Carl decidió hacerse el sordo.
– Aparte de ser el hábitat de truchas de fiordo, hay otra indicación de que debemos buscar la caseta de botes en las bocas de los fiordos. Aunque me duele reconocerlo, Pasgård ha hecho un buen trabajo. Después de que los biólogos marinos hicieran sus pruebas, esta mañana ha mandado el papel a la Policía Científica para que analicen las sombras que mencionó Laursen. Y en efecto, resulta que era tinta. En cantidades minúsculas, pero había.
– Creía que los escoceses ya lo habrían comprobado -opinó Yrsa.
– Claro, pero lo que más han analizado han sido las letras del papel, no tanto el papel en sí. Pero cuando los de la Policía Científica han vuelto a analizarlo esta mañana, se han dado cuenta de que había restos de tinta por toda la hoja.
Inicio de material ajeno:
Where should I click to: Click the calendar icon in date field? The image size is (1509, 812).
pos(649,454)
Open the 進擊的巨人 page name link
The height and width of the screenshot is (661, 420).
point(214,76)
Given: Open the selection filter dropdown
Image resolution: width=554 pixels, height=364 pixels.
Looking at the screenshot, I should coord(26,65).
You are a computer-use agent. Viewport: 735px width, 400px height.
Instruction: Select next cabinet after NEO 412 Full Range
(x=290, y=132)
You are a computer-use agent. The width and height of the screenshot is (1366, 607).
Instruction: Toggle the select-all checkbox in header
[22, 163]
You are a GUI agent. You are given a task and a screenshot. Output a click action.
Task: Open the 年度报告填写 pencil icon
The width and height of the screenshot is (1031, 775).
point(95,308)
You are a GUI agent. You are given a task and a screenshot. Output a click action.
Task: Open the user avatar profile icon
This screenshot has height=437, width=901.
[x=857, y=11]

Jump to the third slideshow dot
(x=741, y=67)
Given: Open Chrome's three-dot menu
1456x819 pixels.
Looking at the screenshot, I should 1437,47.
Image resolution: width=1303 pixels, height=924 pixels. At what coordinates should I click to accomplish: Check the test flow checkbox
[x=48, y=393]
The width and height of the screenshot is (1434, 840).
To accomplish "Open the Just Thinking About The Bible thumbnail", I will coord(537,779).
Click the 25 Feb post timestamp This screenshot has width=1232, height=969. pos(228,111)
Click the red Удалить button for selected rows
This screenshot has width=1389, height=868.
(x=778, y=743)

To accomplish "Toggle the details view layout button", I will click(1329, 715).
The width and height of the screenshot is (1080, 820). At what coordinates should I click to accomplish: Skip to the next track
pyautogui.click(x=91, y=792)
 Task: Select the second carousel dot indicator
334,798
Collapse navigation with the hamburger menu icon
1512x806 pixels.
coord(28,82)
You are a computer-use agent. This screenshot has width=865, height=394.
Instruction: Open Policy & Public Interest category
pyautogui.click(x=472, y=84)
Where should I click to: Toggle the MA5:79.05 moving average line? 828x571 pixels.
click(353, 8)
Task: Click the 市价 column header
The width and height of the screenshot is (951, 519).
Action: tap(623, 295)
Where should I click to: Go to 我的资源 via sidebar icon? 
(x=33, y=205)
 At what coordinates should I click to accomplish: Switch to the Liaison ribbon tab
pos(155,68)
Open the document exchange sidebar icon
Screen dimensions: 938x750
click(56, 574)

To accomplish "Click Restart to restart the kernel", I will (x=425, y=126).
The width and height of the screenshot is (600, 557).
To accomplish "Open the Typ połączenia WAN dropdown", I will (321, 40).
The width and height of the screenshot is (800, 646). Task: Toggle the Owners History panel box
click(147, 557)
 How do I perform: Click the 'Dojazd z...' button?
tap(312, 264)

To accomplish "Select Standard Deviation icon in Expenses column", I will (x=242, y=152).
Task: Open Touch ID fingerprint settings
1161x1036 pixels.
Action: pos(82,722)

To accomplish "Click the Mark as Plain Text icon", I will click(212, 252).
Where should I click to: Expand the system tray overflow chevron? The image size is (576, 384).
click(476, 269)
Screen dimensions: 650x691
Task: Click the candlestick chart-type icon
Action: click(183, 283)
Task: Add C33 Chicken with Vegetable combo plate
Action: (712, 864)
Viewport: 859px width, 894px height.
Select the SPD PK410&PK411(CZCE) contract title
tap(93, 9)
– ¿Era solo tinta, o ponía algo? -preguntó Yrsa.
Carl sonrió. Una vez estuvo con uno de sus amigos tumbado en la plaza del mercado de Brønderslev examinando una huella de zapato. Algo borrada por la lluvia, pero aun así distinta a las demás, sin duda. Veían que en la punta de la suela había unas letras rayadas, pero hubo de pasar algo de tiempo hasta que cayeron en la cuenta de que la huella del zapato escribía las letras invertidas en el suelo. Ponía PEDRO. Y pronto se propagó que debía de ser uno de los trabajadores de la fábrica de maquinaria Pedershaab, que temía que le robasen el único par de zapatos de trabajo. Así que cuando los chicos metían la ropa en la taquilla cuando iban a la piscina al aire libre en la otra punta de la ciudad, siempre pensaban en el pobre Pedro.